Index Interpretation
75–100% Excellent — most team members are actively growing; strong development culture
55–74% Good — majority are growing; targeted support for those not progressing
35–54% Moderate — significant proportion of team members are stagnating; development investment insufficient
Below 35% Poor — team is not growing; talent will leave for environments where they can develop

Why It Matters

  • Capability growth is the engine of sustained team performance Teams that are growing in capability improve continuously. Teams that are static eventually fall behind as context, tools, and expectations evolve around them.

  • Development investment retains high performers Research consistently shows that growth and development opportunity is among the top three drivers of retention for high-performing individuals — alongside meaningful work and quality of management.

  • Leaders who develop others multiply their impact A leader whose team members are growing in capability increases the overall capacity and quality of the organisation over time — compounding the impact of their leadership investment far beyond their direct sphere.

  • Capability gaps compound without deliberate development investment In fast-moving environments, the skills required to perform well change rapidly.
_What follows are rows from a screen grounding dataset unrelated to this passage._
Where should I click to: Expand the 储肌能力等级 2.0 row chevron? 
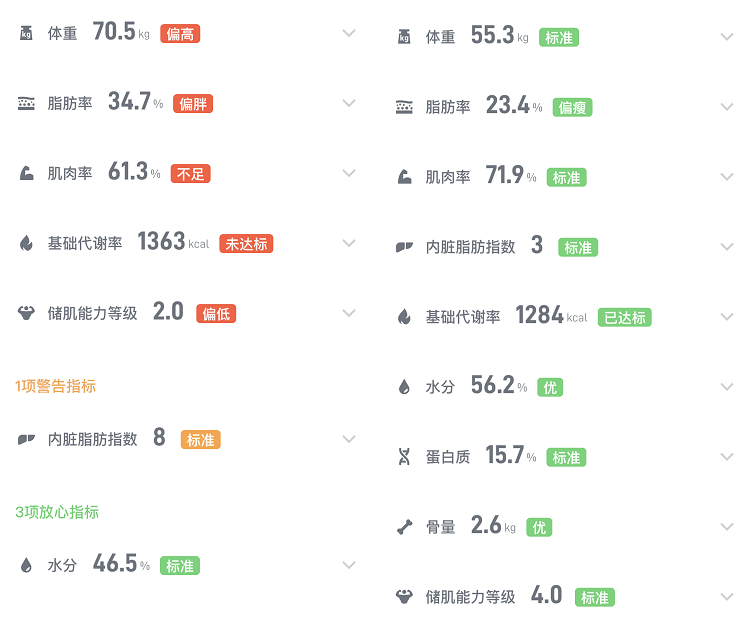[349, 313]
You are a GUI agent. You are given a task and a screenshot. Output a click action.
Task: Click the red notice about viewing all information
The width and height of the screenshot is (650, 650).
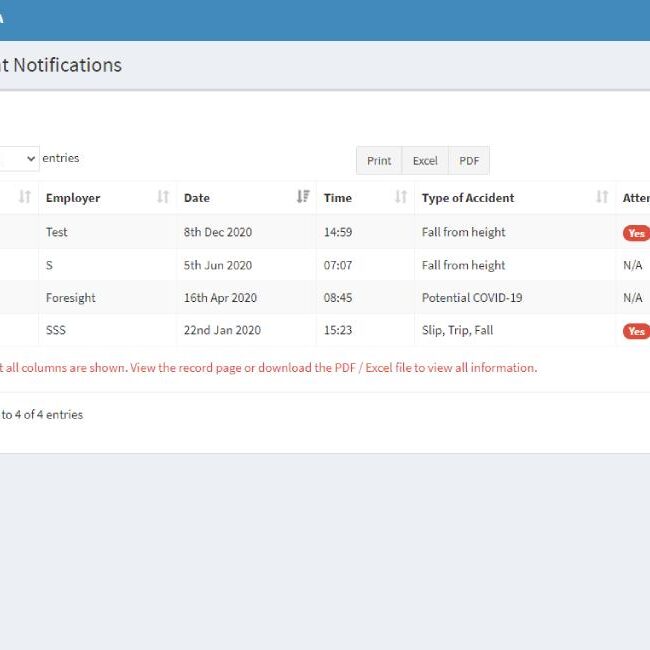point(268,368)
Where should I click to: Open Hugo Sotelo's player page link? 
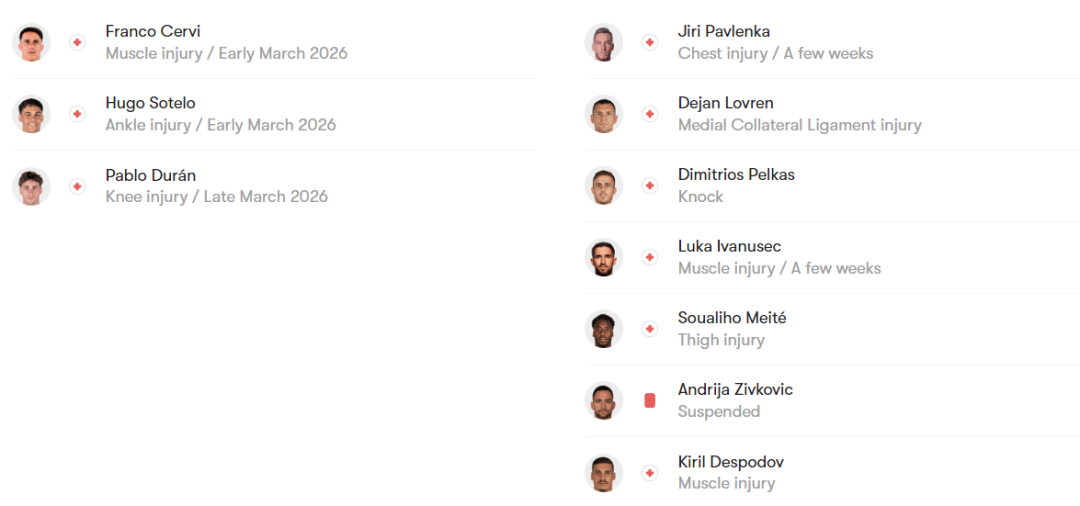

Teams that are not actively developing fall into capability debt — increasingly unable to deliver on strategic ambitions.

Best Practices

  • Integrate development planning into the regular 1-1 cadence rather than treating it as an annual HR exercise
  • Create a balanced portfolio of development approaches: formal learning, stretch assignments, peer learning, coaching, and cross-functional exposure
  • Actively sponsor team members for visible opportunities — development requires access to stretch experiences, not just plans
  • Distinguish between coaching conversations (supporting growth) and performance conversations (managing delivery) — both are necessary and should not be conflated
  • Celebrate and publicly acknowledge capability milestones to reinforce the team's development culture

Common Pitfalls

  • Measuring development plan existence rather than development plan progress — a plan that exists but is never reviewed is not a development investment
  • Concentrating development opportunities on the highest performers while leaving others with insufficient growth challenge
  • Conflating role tenure with capability growth — time in a role does not automatically translate to skill development
  • Using development plans as documentation exercises for HR compliance rather than genuine growth conversations

Signals of Success

  • Team members proactively identify their own development needs and seek growth opportunities
  • Internal candidates are consistently strong in promotion processes, demonstrating genuine capability development
  • Team members are increasingly able to take on responsibilities independently that previously required leader involvement
  • The team's collective capability profile is broadening and deepening across consecutive quarters

Related Measures

  • [[Team Engagement and Energy Score]]
  • [[Internal Leadership Promotion Rate]]
  • [[High-Potential Development Plan Coverage]]
  • [[Leadership Retention Rate]]

Aligned Industry Research

  • The Talent Code (Daniel Coyle, 2009) Coyle's research on skill development demonstrates that deliberate practice — structured, feedback-rich, progressively challenging — is the primary mechanism of genuine capability growth, with direct implications for how leaders design development experiences.

  • First, Break All the Rules (Buckingham & Coffman, 1999) Gallup's research across 80,000 managers found that great managers focus on strengths and create tailored growth opportunities for each individual — rather than applying a uniform development approach — a principle directly reflected in the Capability Growth Index.